Principal Investigators: Robert T. Trousdale, M.D., Rafael J. Sierra, M.D., Mark W. Pagnano, M.D., Daniel J. Berry, M.D. and Kenton R. Kaufman, Ph.D.
Project Coordinators: Kathie Bernhardt — bernhardt.kathie@mayo.edu and Christine Huyber — huyber.christine@mayo.edu

Our investigations into hip pathology focus on addressing the functional outcomes of corrective surgical procedures for osteoarthritis and femoracetabular impingement. Each of the studies is concerned with hip range of motion (ROM) before and after surgery and its correlation to physical examination and patient satisfaction surveys.

To correct for hip osteoarthritis, there are two common surgical procedures: total hip arthroplasty (THA) and total hip resurfacing (THR). THR is a bone-conserving alternative to standard THA for treating young patients with hip osteoarthritis. We have developed multiple protocols to characterize hip ROM for each procedure and to compare functional outcomes between the two procedures. Two prospective, randomized, double blind, controlled trials were developed to compare between THA and THR. One study compares procedures between subjects with unilateral hip disease and the other compares subjects with bilateral hip disease. Currently, there remains only personal bias for choosing one surgical procedure over another. These studies were designed to address the major short-term, clinically important issues between the two types of procedures with special emphasis on functional outcome.

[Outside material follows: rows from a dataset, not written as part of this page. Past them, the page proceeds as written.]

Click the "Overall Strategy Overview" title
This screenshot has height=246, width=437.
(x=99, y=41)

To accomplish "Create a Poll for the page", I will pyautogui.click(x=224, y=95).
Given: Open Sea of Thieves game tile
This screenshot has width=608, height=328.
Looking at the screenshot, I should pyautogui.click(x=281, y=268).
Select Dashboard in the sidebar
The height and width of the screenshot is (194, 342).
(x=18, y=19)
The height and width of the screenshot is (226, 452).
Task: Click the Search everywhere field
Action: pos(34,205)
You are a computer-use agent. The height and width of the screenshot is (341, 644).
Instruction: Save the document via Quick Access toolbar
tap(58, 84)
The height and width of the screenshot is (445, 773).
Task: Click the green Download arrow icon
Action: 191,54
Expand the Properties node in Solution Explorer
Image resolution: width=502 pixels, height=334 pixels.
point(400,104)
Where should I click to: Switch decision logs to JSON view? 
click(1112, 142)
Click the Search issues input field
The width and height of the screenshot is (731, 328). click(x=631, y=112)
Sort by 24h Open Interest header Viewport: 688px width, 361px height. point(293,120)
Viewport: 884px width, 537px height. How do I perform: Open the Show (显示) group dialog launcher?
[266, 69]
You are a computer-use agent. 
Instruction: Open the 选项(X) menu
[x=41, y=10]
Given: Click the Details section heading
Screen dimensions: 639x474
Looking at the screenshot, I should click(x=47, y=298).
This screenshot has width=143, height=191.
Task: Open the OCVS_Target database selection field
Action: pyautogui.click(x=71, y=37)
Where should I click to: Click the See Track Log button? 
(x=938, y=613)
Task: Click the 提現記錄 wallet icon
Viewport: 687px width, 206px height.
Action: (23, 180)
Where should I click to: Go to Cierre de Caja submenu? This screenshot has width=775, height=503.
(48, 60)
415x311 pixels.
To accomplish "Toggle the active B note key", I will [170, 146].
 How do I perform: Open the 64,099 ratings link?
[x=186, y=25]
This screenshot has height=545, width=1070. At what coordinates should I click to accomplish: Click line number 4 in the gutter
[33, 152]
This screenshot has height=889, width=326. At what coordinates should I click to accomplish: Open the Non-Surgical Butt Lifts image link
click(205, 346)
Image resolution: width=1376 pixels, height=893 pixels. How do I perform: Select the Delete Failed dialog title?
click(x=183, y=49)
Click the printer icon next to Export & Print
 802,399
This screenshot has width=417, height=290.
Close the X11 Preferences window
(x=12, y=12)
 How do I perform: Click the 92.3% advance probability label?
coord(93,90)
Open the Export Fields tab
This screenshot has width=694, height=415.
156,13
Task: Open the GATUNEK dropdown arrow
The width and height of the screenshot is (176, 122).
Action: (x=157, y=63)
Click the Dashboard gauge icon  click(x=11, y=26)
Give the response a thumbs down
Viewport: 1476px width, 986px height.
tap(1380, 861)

Femoroacetabular impingement is a condition where there is abnormal contact between the femur and the acetabulum in the normal hip range of motion required for daily living activities or at extremes of motion. The impingement can cause hip pain and lead to early osteoarthritis in young and active adults. The impingement is corrected with surgery, but very little is known about hip ROM after surgical treatment. To address this deficiency, we developed a prospective clinical trial to compare active and passive hip range of motion before and after treatment. This study will attempt to show objective differences in hip ROM and confirm if these differences correlate with patient satisfaction and increased function reported in clinical questionnaires.

Common to all the studies described above is examination of the patient preoperatively and postoperatively at 2-3 months and 1 year. During examination hip ROM is measured passively and with motion analysis, and patients complete a set of questions that address hip function and patient satisfaction. The unilateral and bilateral THA and THR studies also involve strength testing of the hip muscles as well as hip x-rays. The findings from this work will be treated as valuable information to guide clinical practice.